Orchestre philharmonique de Cracovie

Directeur : Alexander Humala

Direction musicale

Antonino Fogliani

Bad Wildbad, le 14 juillet 2021 à 19h45

Envers et contre tout, la nouvelle édition du Festival Rossini de Bad Wildbad a vu le jour. Elle commence pour nous par ce récital de la cantatrice Diana Haller. L’intitulé du concert, Femmes fortes, est-il pertinent ? Les héroïnes des trois cantates regroupées pour composer ce programme sont bouleversées par une crise qui en détruira deux. Oublions donc cet artifice de présentation pour comprendre ce qui fait l’intérêt de cette réunion, car comme toujours à Bad Wildbad, le choix des œuvres est en lien avec une intention pédagogique. A l’invitation de Reto Müller, Président de la Société Rossini d’Allemagne, Marco Beghelli l’expose dans un texte limpide. Ces trois compositions, dont la plus ancienne date de 1793 et la plus récente très probablement de 1851, relèvent d’un même genre musical, celui de « la gran scena », la grande scène. L’expression désigne un ensemble où se succèdent un récitatif, un air, un second récitatif et un autre air, qui a fait dire à Robbins Landon, le grand spécialiste de Haydn, que ce type de composition infuse la cantate italienne dans la forme sonate à la viennoise. Les récitatifs exposent les affres sentimentales et les airs leurs conséquences émotionnelles et dramatiques, dans toute la gamme de la palette et avec toutes les richesses de la technique vocale que maîtrise la cantatrice.

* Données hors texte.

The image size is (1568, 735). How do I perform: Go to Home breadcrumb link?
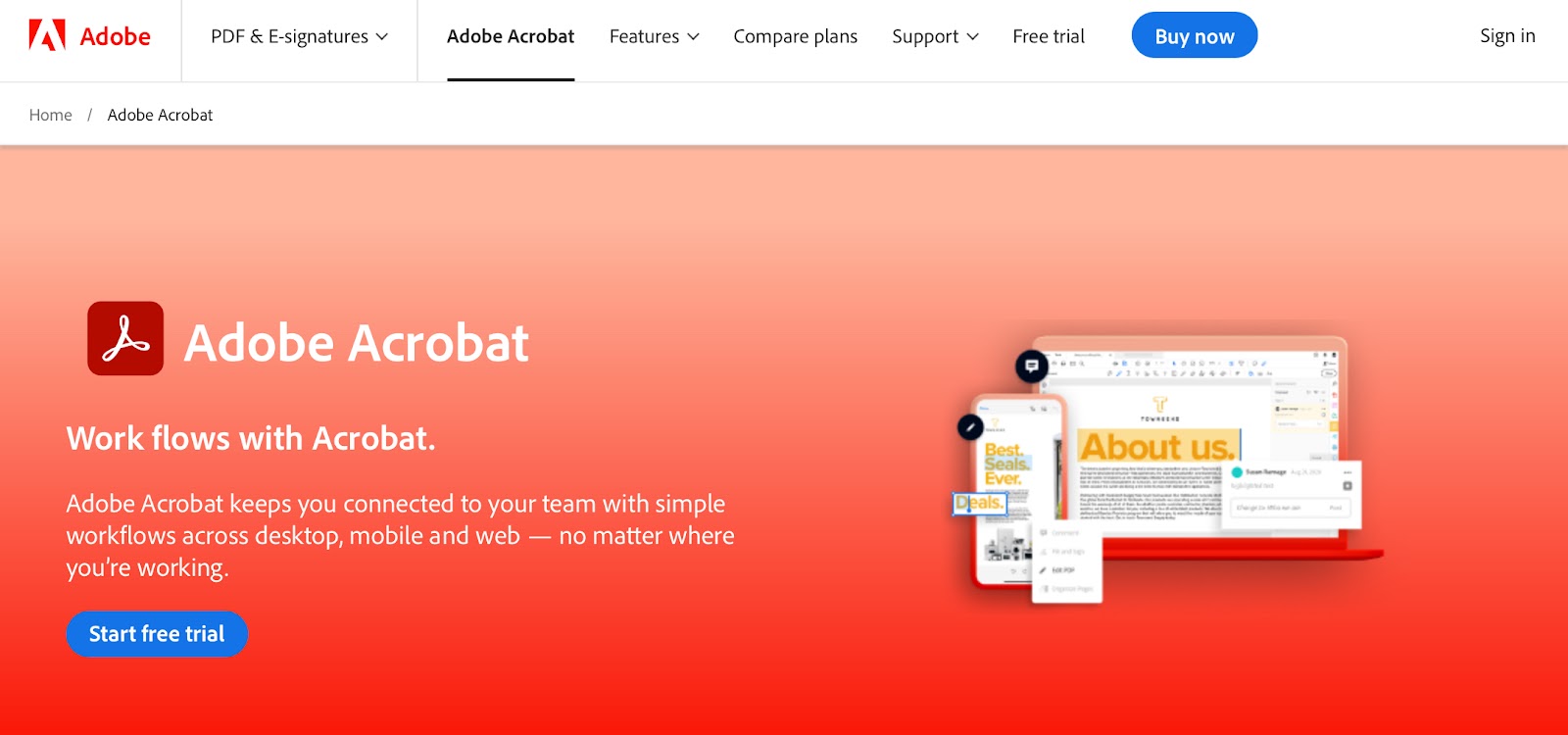(x=51, y=115)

Ces cantates renouvellent donc, au bénéfice de leurs interprètes, l’intérêt des concerts où elles enchaînaient des airs rebattus. Chacune a sa destinataire. Celle de Mayr est à l’intention de Bianca Sacchetti, une orpheline élevée à l’Ospedale dei Mendicanti de Venise. Celle de Haydn est expressément adressée à la Signora Banti, qui la créa à Londres sous la direction du compositeur. Quant à Olympe Pélissier on peut douter qu’elle ait jamais chanté Giovanna d’Arco mais elle était bien pour Rossini celle qui l’avait sauvé, comme Jeanne avait sauvé la France. Dans quel ordre les présenter ? Dans un festival dédié à Rossini, sa cantate devrait couronner la soirée. Or elle est placée en ouverture. Pourquoi ? Parce que les deux autres cantates sont écrites pour mezzosoprano – celle de Mayr – et pour soprano dramatique, celle de Haydn. Pour l’interprète unique qui relève la gageure cette succession est la plus favorable à sa vocalité.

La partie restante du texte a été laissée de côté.